• Tâche à réaliser: Poursuivez le récit du concert des Strokes à Rock en Seine à partir de sa dernière ligne.

++++ Texte à lire ++++

Charly | 1 septembre 2023

Privé de date en Suisse, il fallait monter à Paris pour profiter des Strokes en live cet été. Le concert du dimanche 27 août 2023 au festival Rock en Seine affiche complet depuis plus d’un mois, mais heureusement Radio Vostok est là pour nous compter cette aventure rare.

Prendre son billet pour les Strokes, c’est un peu comme jouer à la roulette. C’est quitte ou double. C’est que les Ricains sont précédés par une réputation sulfureuse : pas commode. En même temps, on est pas venu pour écouter Les Petits Chanteurs à la Croix de Bois, mais bien l’un des meilleurs groupes de rock de ces vingt dernières années. Nous voilà au parfum, tout en arpentant les bords de Seine.

En route on se fait copieusement arroser. Une festivalière, pas rancunière, se prend en selfie sous la pluie. On passe le pont, direction parc Saint-Cloud. C’est les Hauts de Seine, Paris, mais plus intra muros. On découvre qu’il peut y avoir des jolis coins de verdure. Et que naturellement c’est pas les plus défavorisés qui squattent le tierquar. Pour le béton et les flammes faut viser plus au nord.

Le bitume ici est humide, la flotte, bienvenue après une semaine caniculaire, n’a pas épargné le site. Le carré presse et VIP (y’aurait-il un rapport ?!) est pas dégueu, flanqué de transats, détrempés, et d’une retransmission de la grande scène comme si on y était. Merci Rock en Seine, France Télévision et France Inter qui semblent tous complices sur ce coup-là. L’ombre de Bernard Lenoir plane : les Strokes à la radio ç’aurait fait une Black Session du tonnerre.

Heureusement la pluie s’est arrêtée et là tout de suite c’est The Foals qui chauffent la scène. Un show impeccable. Les gars ont la patate, ils se souviennent de la dernière fois qu’ils sont venus à Paris, flattent leur public et leur servent un savant mélange pop-rock millimétré, aux accents même parfois métal. C’est efficace, y’a pas à dire, mais presque un peu trop racoleur et fourre-tout pour y prendre goût. Nan, nous on est venus voir de l’authentique et du brut de décoffrage; du vrai rock qui te prends aux tripes et te remue de l’intérieur. On sera pas déçu.

« C’est pas le pré à vaches du Paléo helvétique »

++++ Données affichées ++++

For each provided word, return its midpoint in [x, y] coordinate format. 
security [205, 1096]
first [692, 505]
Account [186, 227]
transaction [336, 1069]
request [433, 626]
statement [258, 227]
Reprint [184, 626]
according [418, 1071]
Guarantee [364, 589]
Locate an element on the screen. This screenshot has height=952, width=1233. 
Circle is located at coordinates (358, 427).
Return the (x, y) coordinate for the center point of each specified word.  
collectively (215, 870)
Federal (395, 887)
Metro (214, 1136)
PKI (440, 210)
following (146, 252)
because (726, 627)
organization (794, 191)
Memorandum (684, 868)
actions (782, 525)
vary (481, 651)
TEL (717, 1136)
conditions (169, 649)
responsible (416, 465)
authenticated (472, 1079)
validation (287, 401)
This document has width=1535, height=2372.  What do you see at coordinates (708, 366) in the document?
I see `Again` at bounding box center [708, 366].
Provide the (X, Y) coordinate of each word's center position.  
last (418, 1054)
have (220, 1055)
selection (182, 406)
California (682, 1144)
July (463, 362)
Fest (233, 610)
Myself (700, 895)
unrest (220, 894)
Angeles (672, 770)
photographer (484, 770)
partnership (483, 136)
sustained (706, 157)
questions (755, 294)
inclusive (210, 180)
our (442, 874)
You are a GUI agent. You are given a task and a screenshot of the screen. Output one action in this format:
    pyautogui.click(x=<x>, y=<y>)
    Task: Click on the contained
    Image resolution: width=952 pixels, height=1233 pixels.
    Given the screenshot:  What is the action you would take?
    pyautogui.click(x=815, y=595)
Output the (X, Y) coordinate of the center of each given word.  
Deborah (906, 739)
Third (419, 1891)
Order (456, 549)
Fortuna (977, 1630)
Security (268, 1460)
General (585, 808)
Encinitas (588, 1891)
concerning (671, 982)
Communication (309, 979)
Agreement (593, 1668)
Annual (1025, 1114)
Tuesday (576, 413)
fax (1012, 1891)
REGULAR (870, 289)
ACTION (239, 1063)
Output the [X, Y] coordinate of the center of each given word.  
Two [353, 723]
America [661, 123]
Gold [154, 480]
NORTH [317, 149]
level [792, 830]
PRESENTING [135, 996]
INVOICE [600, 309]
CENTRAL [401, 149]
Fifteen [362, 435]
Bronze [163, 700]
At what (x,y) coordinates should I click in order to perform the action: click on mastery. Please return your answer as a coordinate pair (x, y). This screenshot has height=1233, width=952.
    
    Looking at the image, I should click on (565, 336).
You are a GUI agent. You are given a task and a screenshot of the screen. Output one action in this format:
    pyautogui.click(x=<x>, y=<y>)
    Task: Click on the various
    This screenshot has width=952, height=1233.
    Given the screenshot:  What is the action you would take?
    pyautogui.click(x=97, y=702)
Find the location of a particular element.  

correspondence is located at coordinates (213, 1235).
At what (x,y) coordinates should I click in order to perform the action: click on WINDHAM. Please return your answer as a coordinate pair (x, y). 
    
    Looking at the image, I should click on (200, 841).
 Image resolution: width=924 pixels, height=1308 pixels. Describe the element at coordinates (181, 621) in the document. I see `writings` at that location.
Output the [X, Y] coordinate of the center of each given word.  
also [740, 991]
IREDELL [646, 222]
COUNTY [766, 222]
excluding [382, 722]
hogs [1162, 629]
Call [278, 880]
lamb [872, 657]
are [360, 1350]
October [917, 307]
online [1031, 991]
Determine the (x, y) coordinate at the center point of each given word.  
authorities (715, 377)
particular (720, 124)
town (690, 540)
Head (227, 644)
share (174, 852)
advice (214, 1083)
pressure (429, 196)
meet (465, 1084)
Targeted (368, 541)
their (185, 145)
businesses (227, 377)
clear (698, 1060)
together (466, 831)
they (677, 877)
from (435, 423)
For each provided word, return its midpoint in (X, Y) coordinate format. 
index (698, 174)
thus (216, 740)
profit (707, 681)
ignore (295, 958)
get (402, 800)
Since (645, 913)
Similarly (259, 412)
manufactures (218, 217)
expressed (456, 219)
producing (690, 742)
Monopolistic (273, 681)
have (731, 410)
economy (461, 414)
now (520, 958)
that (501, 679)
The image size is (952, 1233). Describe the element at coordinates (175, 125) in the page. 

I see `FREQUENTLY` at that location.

++++

• Résultat obtenu:
En attendant, pour préparer les tripes précisément, petite dégustation d’un burger local aussi goutu que servi fissa, un régal inattendu. Et shot gratuit d’un alcool aux herbes dont tu pensais que seule ta grand-mère connaissait encore le nom et le goût. C’était sous-estimer le pouvoir du marketing à l’œuvre. Ça se boit, finalement. Et réchauffe un peu l’ambiance, carrément glaciale pour la saison. C’est pas le pré à vaches du Paléo helvétique, ce qui évite peut-être de patauger dans la boue. Le site, dans une ambiance plus estivale, doit avoir son charme et être rafraîchissant en pleine canicule. Sur cette dernière soirée il est un peu frais et sombre, la faute à pas de chance.

C’est à la tombée de la nuit, et quelques bières plus tard, que le grand show s’annonce. Le public est bien là, mais en se faufilant habilement on trouve sa place. Toujours au centre pour bénéficier d’une éventuelle stéréo, déformation d’ingé-son, mais aussi plaisir de mélomane, pas trop loin de la régie technique et si possible arrosé par la face avant principale et non les rappels pour les fonds de stade, qui peuvent présenter quelques zones d’ombre sonore.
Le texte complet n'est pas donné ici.